* [Selected excerpt]:
◇ ◇ ◇ ◇ ◇

HOMEAWAY, INC. AMENDMENT TO HOMEAWAY OFFER LETTER
Exhibit 10.21
HOMEAWAY, INC.
AMENDMENT TO HOMEAWAY OFFER LETTER
This amendment (the Amendment) is made by and between Thomas Hale (the Executive) and Homeaway, Inc. (the Company and together with the Executive hereinafter collectively referred to as the Parties) on December 29, 2010.
W I T N E S S E T H:
WHEREAS, the Parties previously entered into an offer letter of employment dated June 14, 2010 (the Agreement);
WHEREAS, the Company and Executive desire to amend certain provisions of the Agreement in order to ensure compliance with Section 409A of the Internal Revenue Code of 1986, as amended (the Code), and any final regulations and official guidance promulgated thereunder (together, Section 409A) so as to avoid the imposition of the additional tax imposed under Section 409A, as set forth below.

◇ ◇ ◇ ◇ ◇

* [Material]:

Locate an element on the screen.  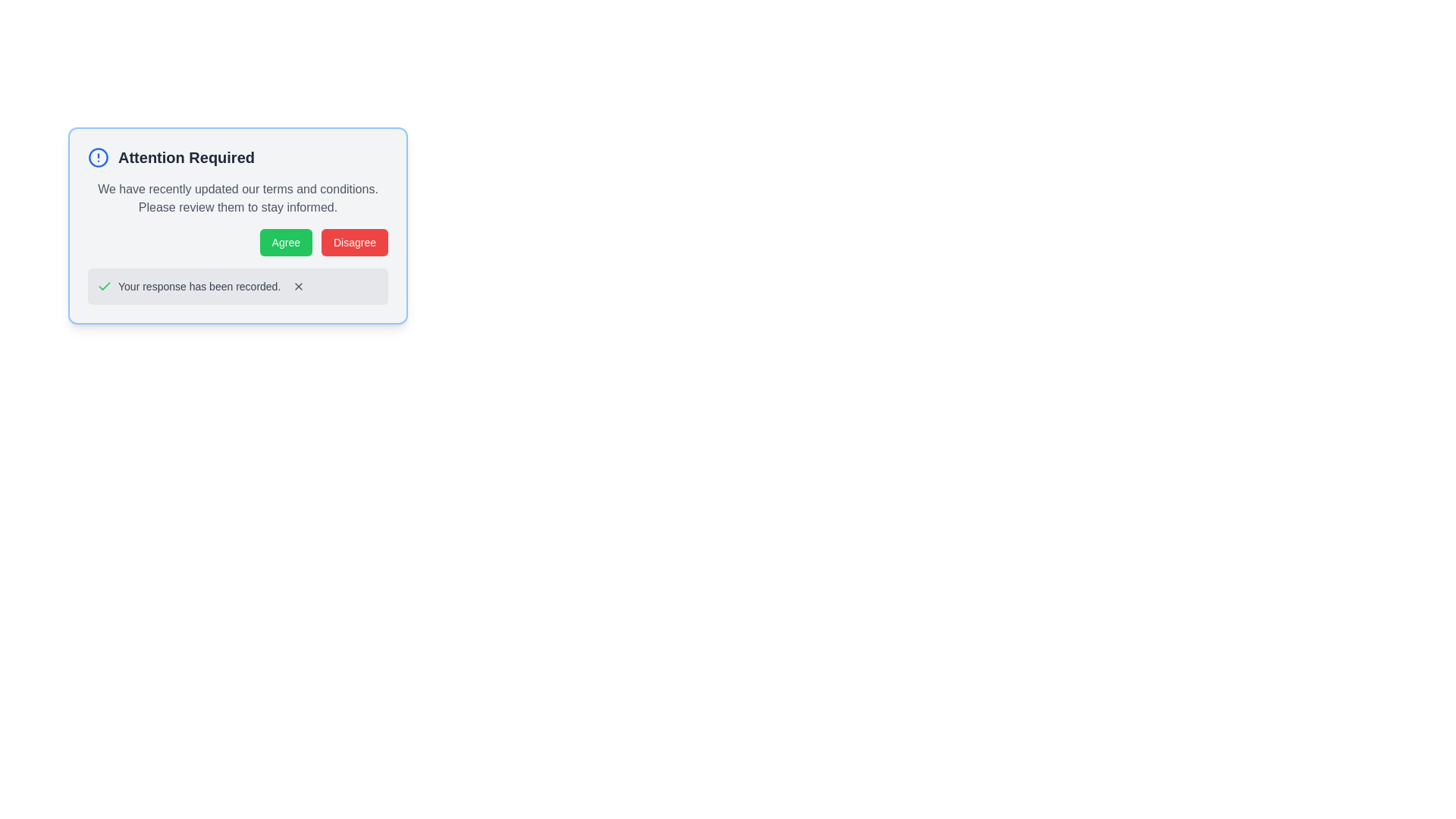
the small 'X' icon button located in the bottom-right corner of the notification popup is located at coordinates (299, 287).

◇ ◇ ◇ ◇ ◇

* [Short task 1]:
Condense the paragraph of the offer letter amendment that begins "WHEREAS, the Company and Executive desire" into a short list of its main points.
* [Short task 2]:
Using the offer letter amendment, answer these questions:
(a) Who are the two Parties to the Amendment?
(b) What is the date of the original offer letter of employment?
(c) On what date was the Amendment made?
* [Short task 3]:
Return the passage of the offer letter amendment between "W I T N E S" and "set forth below.", inclusive, copied word for word.

* [Answer 1]:
- The Company and the Executive want to amend certain provisions of the Agreement.
- The goal is to ensure compliance with Section 409A of the Internal Revenue Code of 1986, as amended, and its final regulations and official guidance.
- Compliance is meant to avoid the additional tax imposed under Section 409A.

* [Answer 2]:
(a) Thomas Hale (the Executive) and Homeaway, Inc. (the Company)
(b) June 14, 2010
(c) December 29, 2010

* [Answer 3]:
W I T N E S S E T H:
WHEREAS, the Parties previously entered into an offer letter of employment dated June 14, 2010 (the Agreement);
WHEREAS, the Company and Executive desire to amend certain provisions of the Agreement in order to ensure compliance with Section 409A of the Internal Revenue Code of 1986, as amended (the Code), and any final regulations and official guidance promulgated thereunder (together, Section 409A) so as to avoid the imposition of the additional tax imposed under Section 409A, as set forth below.